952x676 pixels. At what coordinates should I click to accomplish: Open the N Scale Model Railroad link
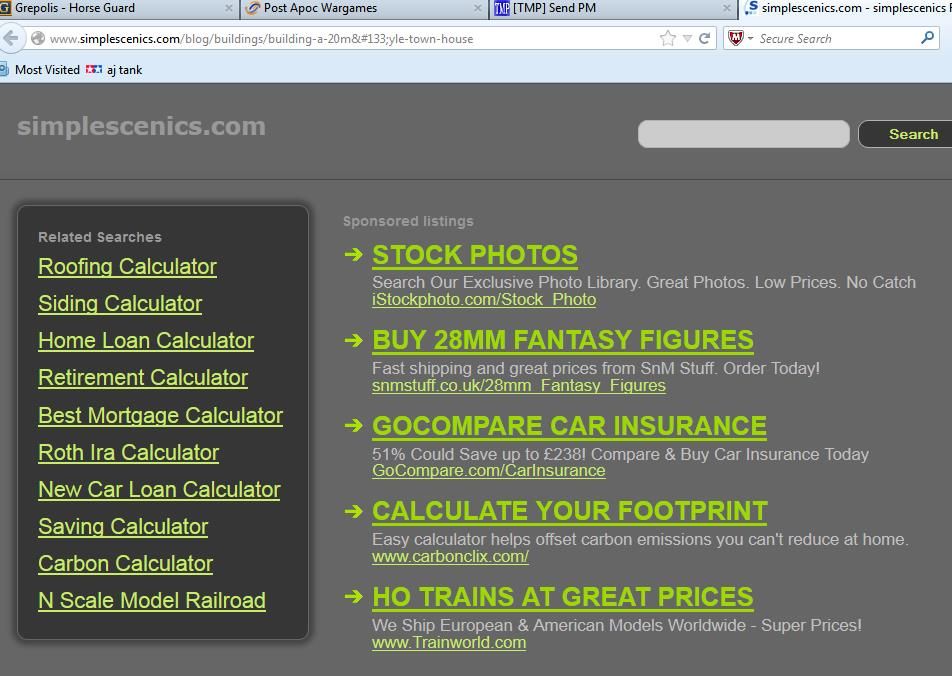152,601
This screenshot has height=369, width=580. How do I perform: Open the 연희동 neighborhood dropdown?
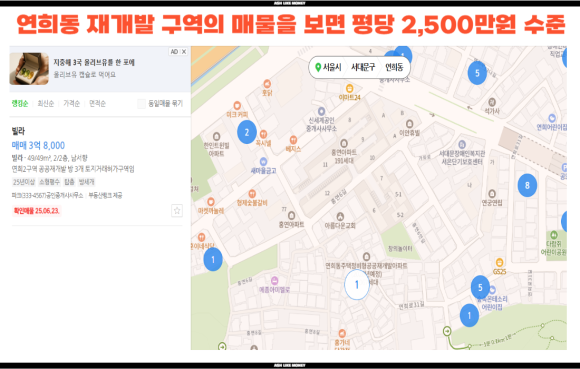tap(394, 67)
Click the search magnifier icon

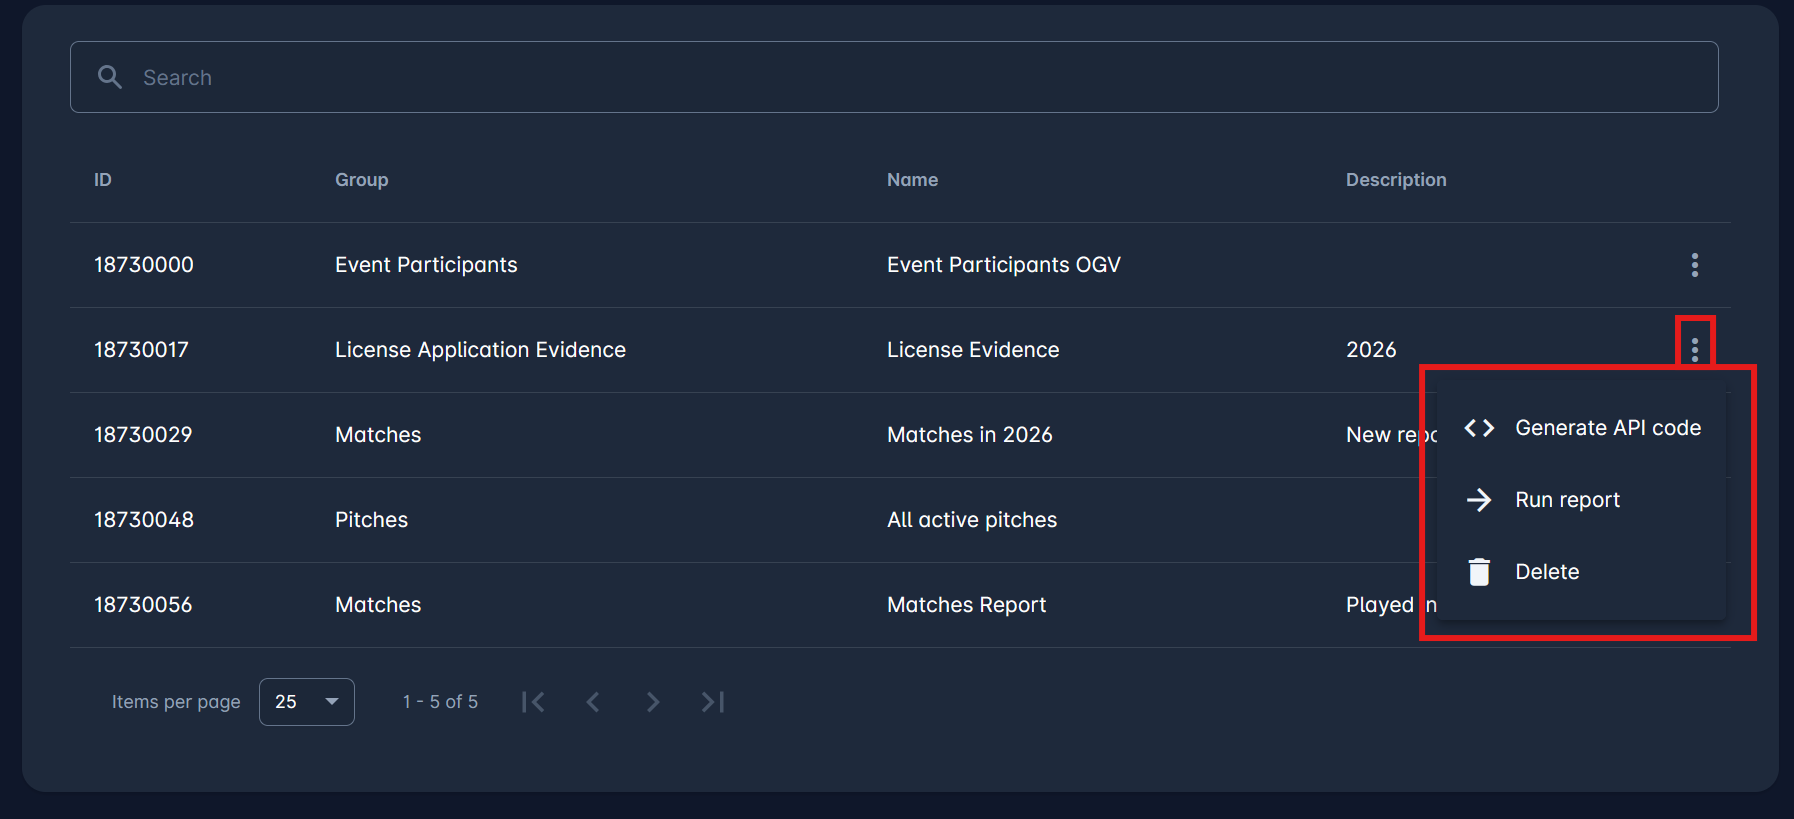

» What you have to do
An exact repetition of the listing is needed, with the pictures dropped.

» Output
952x676 pixels. At what coordinates should I click to accomplish: Open the N Scale Model Railroad link
152,601
This screenshot has height=369, width=580. How do I perform: Open the 연희동 neighborhood dropdown?
tap(394, 67)
Click the search magnifier icon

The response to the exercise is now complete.